# How many game consoles do you have? :P (including handhelds)



## yoyo98 (Oct 3, 2015)

Yeah uh... I have like 23 or something.... ._.


----------



## Jawile (Oct 3, 2015)

I've got 11
SNES, Gamecube, PS1, Wii, Wii U, 3DS, Gameboy Advance, XBOX 360, DS, DS Lite, DSi


----------



## Luxanna (Oct 4, 2015)

`I dont own many of the newer one since I cant afford to keep up my collection ;-; lol 60 bucks per game is a lot even 3ds games ;_; are like 40
2 SNES, Gameboy Advance, Gamecube, Playstation 2, 2 DS, 1 DSLite, 2 3DS, 1 SP (advance?) 1 wii, 1 mini wii.
So 12 "


----------



## visibleghost (Oct 4, 2015)

i have a wii and a 3ds
my family has a dsi, a super old ds, a ps3, a gameboy color and a n64 currently at home too. my brother took our gamecube smh...


----------



## GalacticGhost (Oct 4, 2015)

Nidalee said:


> `I dont own many of the newer one since I cant afford to keep up my collection ;-; lol 60 bucks per game is a lot even 3ds games ;_; are like 40



I feel your pain ;-; That's the main reason why the only Wii U games I have are Super Smash Bros. and Mario Kart 8. I remember being able to get Wii games for as little as ?5... Like, what happened?

Anyway, right now I have a Wii U and a 3DS, but I have had a Gamecube, two DS Lites and three Wiis. I got rid of my Gamecube soon after I got a Wii, both of my DS Lites broke and my first two Wiis broke. My third one was given to my sisters because I now have a Wii U.

**What to do:** According to the forum thread on game consoles, what are the only Wii U games GalacticGhost has? The entries that come next have no connection to the forum thread on game consoles.

Some entries:
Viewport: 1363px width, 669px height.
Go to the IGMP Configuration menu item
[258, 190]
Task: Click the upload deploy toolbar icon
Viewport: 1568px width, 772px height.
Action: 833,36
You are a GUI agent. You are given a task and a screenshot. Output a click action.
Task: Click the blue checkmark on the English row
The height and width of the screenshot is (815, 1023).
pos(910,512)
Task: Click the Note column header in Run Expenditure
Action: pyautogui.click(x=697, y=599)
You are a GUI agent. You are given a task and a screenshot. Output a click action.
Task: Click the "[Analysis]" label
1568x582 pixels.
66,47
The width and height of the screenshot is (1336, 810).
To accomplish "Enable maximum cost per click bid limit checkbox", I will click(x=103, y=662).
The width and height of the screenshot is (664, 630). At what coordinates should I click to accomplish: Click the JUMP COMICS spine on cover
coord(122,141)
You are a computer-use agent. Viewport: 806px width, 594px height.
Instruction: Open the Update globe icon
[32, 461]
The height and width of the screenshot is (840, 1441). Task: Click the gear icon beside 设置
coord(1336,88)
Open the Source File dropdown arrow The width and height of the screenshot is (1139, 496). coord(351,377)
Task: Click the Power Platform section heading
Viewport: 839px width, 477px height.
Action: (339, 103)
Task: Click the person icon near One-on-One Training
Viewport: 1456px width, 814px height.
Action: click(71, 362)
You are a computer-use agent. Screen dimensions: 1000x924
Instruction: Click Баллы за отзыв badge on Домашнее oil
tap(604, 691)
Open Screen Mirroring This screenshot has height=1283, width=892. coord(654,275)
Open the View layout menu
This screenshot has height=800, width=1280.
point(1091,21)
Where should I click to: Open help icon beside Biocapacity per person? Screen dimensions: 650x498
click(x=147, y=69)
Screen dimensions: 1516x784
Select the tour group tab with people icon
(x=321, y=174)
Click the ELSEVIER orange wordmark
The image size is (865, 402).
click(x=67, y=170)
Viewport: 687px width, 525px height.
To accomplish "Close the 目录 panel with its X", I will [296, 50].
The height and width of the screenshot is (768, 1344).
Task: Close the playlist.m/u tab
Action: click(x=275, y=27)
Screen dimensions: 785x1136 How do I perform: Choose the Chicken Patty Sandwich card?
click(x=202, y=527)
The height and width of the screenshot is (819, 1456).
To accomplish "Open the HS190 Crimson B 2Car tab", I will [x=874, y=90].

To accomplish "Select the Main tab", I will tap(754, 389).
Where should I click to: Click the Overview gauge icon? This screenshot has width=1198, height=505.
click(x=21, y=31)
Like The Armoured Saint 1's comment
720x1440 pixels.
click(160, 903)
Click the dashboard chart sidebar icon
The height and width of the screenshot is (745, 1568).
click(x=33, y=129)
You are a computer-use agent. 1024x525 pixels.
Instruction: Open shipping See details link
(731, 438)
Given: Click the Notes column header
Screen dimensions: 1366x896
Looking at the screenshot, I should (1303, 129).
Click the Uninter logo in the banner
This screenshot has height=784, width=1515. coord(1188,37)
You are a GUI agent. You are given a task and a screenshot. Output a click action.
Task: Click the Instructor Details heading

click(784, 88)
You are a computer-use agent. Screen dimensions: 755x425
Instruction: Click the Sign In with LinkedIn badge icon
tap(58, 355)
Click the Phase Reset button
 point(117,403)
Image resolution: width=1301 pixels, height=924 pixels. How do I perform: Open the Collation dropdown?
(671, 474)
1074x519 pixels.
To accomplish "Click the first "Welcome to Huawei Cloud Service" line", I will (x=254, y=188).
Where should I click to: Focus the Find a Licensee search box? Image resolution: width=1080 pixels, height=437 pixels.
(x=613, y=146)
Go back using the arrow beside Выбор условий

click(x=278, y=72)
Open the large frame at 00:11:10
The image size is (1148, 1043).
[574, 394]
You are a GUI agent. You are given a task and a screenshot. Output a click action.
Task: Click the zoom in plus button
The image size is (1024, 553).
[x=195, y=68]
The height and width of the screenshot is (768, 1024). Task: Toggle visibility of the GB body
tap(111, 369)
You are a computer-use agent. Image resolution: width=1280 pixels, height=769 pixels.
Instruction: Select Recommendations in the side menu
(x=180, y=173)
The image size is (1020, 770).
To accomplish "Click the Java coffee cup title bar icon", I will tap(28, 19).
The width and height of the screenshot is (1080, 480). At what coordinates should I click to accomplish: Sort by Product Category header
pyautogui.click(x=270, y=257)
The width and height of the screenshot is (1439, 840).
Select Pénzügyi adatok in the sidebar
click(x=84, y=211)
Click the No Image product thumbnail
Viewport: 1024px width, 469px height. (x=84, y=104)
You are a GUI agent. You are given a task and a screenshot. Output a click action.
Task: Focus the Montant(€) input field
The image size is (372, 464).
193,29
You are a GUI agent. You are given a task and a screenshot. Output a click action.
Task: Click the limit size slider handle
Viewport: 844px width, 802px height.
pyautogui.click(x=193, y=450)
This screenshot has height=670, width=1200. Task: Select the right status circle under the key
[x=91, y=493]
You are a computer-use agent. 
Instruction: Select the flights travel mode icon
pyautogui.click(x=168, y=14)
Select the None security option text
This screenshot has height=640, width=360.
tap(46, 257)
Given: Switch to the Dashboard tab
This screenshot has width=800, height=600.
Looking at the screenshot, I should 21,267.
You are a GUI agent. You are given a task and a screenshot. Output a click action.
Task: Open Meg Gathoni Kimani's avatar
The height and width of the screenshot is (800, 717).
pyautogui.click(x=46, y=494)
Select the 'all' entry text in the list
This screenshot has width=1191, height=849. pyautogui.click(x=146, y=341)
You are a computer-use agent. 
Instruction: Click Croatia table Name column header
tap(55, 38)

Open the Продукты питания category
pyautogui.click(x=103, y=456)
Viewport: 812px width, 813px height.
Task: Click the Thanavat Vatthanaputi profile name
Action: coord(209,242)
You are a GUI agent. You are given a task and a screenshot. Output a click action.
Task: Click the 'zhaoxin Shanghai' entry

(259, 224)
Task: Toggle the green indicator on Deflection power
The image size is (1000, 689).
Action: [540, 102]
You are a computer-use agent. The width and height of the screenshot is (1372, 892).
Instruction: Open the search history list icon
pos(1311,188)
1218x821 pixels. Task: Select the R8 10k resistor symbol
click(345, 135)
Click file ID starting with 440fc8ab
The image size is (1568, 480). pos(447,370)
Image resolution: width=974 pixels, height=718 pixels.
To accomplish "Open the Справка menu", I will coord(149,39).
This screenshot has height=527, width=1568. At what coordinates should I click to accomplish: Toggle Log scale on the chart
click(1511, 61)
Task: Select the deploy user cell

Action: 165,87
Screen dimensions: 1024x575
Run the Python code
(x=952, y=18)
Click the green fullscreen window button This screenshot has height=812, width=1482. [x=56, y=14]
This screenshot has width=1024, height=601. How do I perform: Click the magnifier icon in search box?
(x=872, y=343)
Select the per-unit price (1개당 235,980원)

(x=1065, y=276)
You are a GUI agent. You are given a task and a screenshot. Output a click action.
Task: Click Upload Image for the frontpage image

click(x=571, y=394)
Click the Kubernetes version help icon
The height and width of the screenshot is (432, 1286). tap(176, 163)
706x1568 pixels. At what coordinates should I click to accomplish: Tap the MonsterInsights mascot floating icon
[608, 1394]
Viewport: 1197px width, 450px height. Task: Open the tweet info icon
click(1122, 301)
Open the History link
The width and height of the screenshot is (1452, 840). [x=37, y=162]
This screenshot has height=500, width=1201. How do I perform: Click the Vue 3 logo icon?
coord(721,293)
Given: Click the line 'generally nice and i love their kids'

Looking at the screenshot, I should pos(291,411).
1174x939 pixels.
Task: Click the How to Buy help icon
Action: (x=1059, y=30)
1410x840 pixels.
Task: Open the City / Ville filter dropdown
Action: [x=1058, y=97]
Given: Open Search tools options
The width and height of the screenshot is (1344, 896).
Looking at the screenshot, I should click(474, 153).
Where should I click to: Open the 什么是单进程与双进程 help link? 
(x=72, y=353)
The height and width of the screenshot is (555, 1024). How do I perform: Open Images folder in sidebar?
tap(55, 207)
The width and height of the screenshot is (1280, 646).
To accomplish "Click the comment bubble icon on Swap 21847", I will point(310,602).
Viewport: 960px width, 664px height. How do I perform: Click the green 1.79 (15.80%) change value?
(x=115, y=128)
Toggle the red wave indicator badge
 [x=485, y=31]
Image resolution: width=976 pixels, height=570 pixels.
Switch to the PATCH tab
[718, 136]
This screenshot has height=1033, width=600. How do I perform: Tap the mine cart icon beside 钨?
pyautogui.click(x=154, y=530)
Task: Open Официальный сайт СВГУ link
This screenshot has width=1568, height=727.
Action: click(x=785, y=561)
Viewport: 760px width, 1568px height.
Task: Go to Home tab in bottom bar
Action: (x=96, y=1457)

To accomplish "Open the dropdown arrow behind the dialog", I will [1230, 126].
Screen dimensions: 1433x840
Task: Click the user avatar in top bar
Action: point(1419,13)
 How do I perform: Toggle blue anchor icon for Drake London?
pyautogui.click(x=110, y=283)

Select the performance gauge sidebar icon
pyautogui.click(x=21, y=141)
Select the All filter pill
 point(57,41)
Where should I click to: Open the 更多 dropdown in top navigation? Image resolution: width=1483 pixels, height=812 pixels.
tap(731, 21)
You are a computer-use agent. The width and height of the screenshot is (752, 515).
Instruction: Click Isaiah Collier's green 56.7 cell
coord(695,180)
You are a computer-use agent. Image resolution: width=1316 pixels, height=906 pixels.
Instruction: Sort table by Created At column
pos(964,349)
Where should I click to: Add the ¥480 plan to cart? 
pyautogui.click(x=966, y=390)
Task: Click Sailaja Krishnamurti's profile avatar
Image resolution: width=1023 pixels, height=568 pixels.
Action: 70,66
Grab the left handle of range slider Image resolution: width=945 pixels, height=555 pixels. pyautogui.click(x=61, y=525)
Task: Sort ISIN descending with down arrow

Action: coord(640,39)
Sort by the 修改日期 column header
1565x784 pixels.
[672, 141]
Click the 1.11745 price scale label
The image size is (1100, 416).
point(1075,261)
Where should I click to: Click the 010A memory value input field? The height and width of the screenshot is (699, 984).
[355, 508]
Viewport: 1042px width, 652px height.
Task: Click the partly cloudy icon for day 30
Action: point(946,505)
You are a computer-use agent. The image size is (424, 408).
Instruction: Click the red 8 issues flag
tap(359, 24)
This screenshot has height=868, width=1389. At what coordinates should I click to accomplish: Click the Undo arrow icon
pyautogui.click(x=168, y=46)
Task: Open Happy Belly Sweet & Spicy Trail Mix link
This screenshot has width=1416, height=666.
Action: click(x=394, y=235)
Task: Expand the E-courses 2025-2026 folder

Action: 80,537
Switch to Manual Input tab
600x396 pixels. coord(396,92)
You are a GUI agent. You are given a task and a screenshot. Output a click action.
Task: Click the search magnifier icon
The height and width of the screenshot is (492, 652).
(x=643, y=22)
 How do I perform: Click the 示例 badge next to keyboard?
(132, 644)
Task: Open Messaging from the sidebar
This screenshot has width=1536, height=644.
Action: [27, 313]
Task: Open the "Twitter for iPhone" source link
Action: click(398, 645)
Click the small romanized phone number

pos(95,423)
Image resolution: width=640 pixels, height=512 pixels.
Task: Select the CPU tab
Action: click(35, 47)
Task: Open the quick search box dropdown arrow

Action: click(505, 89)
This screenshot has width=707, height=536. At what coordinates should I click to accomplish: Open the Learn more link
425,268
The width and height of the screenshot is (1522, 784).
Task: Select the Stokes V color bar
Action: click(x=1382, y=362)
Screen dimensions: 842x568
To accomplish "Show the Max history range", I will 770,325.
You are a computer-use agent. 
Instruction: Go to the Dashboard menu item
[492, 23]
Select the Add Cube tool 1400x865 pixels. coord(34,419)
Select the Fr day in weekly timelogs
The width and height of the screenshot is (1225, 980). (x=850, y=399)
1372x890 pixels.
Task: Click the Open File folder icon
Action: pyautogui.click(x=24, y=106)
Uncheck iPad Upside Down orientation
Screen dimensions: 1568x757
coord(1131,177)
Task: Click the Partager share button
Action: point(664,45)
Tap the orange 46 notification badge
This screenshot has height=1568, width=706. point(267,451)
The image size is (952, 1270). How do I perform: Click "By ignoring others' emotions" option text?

**Result of this exercise:** Super Smash Bros. and Mario Kart 8.